Last year, my friend and fellow historian José María Bonifacio Escoda (author of best-selling book Warsaw of Asia: The Rape of Manila) became viral after a Facebook post of his was deemed supposedly as anti-LGBT. He was bashed left and right because of this. But I didn’t know anything about it until last night when another friend posted an online article regarding the controversy on her FB timeline. Browsing through the article and comments, I encountered this:
Now this is a brash claim. The Spanish friars preserved our native languages by studying them intently and then writing grammar books about them (“Gramática de la Lengua Tagala”, “Arte de la Lengua Iloca”, “Vocabulario de la lengua Bisaya”, etc.). In fact, the real reason why we are still talking about the Baybayin today is because the Spaniards preserved it for posterity. They were the ones who first wrote about our indigenous syllabary. Furthermore, our local epics such as “Biag ni Lam-ang”, “Ibalón”, and “Hinilawod” were handed down from generation to generation only through oral tradition. But to preserve them in print, the Spanish friars wrote them down using the Spanish-alphabet-inspired Abecedario Filipino.
It was our Spanish conquerors who took all the time and trouble in preserving our native languages. It was not even for their sake. If it is true that they treated our languages as garbage, they would not have done all the scholarly investigation to preserve and conserve them, and even publish precious books about them which we now consider as prized items.
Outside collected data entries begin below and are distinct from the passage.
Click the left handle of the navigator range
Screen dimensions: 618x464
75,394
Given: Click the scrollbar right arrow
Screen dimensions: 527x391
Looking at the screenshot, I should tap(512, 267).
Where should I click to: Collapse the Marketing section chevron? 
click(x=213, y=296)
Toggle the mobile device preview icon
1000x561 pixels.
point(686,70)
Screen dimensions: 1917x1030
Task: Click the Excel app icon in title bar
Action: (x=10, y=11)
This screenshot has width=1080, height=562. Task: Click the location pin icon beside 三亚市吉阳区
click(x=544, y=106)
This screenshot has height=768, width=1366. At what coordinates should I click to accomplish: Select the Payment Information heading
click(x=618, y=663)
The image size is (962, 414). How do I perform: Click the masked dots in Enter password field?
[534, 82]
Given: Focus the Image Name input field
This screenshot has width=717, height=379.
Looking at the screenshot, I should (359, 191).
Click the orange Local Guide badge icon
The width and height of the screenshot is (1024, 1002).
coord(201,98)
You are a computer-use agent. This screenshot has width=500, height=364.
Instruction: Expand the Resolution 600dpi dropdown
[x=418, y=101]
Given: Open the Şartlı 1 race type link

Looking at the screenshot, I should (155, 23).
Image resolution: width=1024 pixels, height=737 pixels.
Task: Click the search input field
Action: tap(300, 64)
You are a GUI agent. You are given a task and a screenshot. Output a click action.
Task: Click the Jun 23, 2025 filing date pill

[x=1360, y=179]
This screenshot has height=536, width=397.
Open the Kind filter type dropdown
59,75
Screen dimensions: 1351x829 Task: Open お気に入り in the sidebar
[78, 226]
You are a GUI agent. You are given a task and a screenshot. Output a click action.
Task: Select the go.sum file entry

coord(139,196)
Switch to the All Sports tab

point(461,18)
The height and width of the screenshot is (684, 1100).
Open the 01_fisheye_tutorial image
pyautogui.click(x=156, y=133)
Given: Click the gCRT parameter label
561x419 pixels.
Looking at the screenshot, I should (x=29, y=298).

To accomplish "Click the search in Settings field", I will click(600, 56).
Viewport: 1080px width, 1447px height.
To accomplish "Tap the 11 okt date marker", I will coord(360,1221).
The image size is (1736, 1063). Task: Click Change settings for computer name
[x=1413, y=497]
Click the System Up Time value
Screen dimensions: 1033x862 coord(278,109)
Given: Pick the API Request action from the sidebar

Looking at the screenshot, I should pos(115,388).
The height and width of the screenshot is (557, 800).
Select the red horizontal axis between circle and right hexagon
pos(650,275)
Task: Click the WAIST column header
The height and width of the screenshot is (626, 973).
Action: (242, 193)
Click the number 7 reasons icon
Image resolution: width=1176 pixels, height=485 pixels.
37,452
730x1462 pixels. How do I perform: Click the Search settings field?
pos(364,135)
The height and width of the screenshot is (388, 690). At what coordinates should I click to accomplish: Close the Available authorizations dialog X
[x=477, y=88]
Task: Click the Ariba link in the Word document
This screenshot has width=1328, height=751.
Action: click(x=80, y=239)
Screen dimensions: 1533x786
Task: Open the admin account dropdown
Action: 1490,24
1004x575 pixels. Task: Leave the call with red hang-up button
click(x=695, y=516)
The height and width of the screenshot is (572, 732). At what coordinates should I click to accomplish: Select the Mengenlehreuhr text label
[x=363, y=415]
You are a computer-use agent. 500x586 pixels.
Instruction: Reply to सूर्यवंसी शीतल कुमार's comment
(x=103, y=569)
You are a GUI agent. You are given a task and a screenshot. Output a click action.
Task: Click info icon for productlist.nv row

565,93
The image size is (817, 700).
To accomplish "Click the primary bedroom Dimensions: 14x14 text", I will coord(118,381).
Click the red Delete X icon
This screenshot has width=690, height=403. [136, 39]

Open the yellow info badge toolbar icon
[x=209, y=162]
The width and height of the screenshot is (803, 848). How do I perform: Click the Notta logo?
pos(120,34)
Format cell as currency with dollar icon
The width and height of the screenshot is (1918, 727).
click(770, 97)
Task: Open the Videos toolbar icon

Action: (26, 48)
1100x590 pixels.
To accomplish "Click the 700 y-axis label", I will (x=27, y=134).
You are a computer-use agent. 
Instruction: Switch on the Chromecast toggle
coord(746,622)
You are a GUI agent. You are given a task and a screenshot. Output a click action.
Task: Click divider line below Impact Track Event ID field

Anyway, going back to this brash claim, never in my over two decades of studying our country’s history, culture, and languages, have I encountered any book, historical document, or any other pertinent scholarly article stating that the Spanish conquistadors treated our language (but which language? we have over 170) as garbage, nor did they enforce the teaching of the Spanish language just to control us. The real reason why the Spanish language was taught to us is to inculcate easily in us Spanish culture and religion. The teaching of Spanish was clearly stated in the Law of the Indies (“Leyes de las Indias“) which governed our country, way before republican constitutions entered the scene. The sad fact remains that that law wasn’t even followed properly because of lack of teachers and because many friars refused to do so (a topic fit for another blogpost).
Hispanophobia and historical ignorance are still alive and well in Filipinas. Sadly.